YOUR INSTRUCTIONS: The complete listing should be copied out exactly.
=== Begin Enclosure ===
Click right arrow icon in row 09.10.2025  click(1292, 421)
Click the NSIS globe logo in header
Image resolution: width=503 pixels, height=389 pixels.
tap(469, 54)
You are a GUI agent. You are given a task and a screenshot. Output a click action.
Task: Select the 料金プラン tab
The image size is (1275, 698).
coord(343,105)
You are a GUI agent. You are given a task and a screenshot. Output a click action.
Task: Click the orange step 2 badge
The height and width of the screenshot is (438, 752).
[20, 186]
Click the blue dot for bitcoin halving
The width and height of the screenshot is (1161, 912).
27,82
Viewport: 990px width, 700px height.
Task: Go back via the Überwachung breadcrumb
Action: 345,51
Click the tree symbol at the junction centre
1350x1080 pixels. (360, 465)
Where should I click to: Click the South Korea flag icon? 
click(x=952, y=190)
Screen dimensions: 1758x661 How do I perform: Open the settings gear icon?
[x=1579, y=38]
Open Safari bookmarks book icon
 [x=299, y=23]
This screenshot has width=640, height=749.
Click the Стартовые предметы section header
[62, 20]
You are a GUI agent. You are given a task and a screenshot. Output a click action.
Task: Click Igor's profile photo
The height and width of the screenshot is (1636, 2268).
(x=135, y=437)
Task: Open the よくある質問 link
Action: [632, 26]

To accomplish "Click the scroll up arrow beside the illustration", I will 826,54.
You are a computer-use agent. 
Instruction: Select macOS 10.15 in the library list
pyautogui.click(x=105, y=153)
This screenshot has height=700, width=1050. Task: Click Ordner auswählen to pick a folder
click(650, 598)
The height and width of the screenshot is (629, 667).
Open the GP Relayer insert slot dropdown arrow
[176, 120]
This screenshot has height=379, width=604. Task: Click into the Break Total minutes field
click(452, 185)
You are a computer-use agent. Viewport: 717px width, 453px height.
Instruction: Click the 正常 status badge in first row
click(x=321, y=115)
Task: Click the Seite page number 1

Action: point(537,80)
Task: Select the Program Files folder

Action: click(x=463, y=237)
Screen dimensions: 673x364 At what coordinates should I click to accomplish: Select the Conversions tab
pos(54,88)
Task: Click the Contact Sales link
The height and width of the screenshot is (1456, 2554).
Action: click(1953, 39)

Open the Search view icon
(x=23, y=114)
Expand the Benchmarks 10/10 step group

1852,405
=== End Enclosure ===
ANSWER:
Click right arrow icon in row 09.10.2025  click(1292, 421)
Click the NSIS globe logo in header
Image resolution: width=503 pixels, height=389 pixels.
tap(469, 54)
You are a GUI agent. You are given a task and a screenshot. Output a click action.
Task: Select the 料金プラン tab
The image size is (1275, 698).
coord(343,105)
You are a GUI agent. You are given a task and a screenshot. Output a click action.
Task: Click the orange step 2 badge
The height and width of the screenshot is (438, 752).
[20, 186]
Click the blue dot for bitcoin halving
The width and height of the screenshot is (1161, 912).
27,82
Viewport: 990px width, 700px height.
Task: Go back via the Überwachung breadcrumb
Action: 345,51
Click the tree symbol at the junction centre
1350x1080 pixels. (360, 465)
Where should I click to: Click the South Korea flag icon? 
click(x=952, y=190)
Screen dimensions: 1758x661 How do I perform: Open the settings gear icon?
[x=1579, y=38]
Open Safari bookmarks book icon
 [x=299, y=23]
This screenshot has width=640, height=749.
Click the Стартовые предметы section header
[62, 20]
You are a GUI agent. You are given a task and a screenshot. Output a click action.
Task: Click Igor's profile photo
The height and width of the screenshot is (1636, 2268).
(x=135, y=437)
Task: Open the よくある質問 link
Action: [632, 26]

To accomplish "Click the scroll up arrow beside the illustration", I will 826,54.
You are a computer-use agent. 
Instruction: Select macOS 10.15 in the library list
pyautogui.click(x=105, y=153)
This screenshot has height=700, width=1050. Task: Click Ordner auswählen to pick a folder
click(650, 598)
The height and width of the screenshot is (629, 667).
Open the GP Relayer insert slot dropdown arrow
[176, 120]
This screenshot has height=379, width=604. Task: Click into the Break Total minutes field
click(452, 185)
You are a computer-use agent. Viewport: 717px width, 453px height.
Instruction: Click the 正常 status badge in first row
click(x=321, y=115)
Task: Click the Seite page number 1

Action: point(537,80)
Task: Select the Program Files folder

Action: click(x=463, y=237)
Screen dimensions: 673x364 At what coordinates should I click to accomplish: Select the Conversions tab
pos(54,88)
Task: Click the Contact Sales link
The height and width of the screenshot is (1456, 2554).
Action: click(1953, 39)

Open the Search view icon
(x=23, y=114)
Expand the Benchmarks 10/10 step group

1852,405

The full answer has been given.